Continue for the most important group of all...
The People of Ferguson
Obviously, these collections of competing interests, ideologies and politics make Ferguson a staggeringly complex situation to comprehend, let alone analyze. But from another perspective, Ferguson is actually very, very simple to understand:
People live here.
Put aside the high-minded talk of a nation confronting its historical racism -- it is the residents of this St. Louis suburb who must smell tear gas leaking into their homes each night. They are the businesses owners suffering after each round of looting. They are the parents whose children are not going to school. They are the workers missing shifts because police have blockaded the roads.
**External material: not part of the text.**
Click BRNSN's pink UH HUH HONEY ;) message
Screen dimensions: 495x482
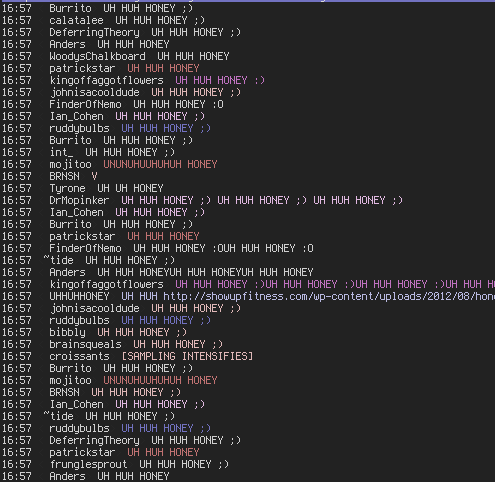pyautogui.click(x=136, y=392)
They are the homeowners who allowed photographers and reporters to hide in their living rooms while armored trucks lobbed tear gas into the streets where children play. Or used to play. They were the first ones to shed tears of grief for Michael Brown and his family. They are the families who cannot burn their community to the ground for a cause. Because for the people of Ferguson, the future of their community hangs in the balance. There can be no other cause.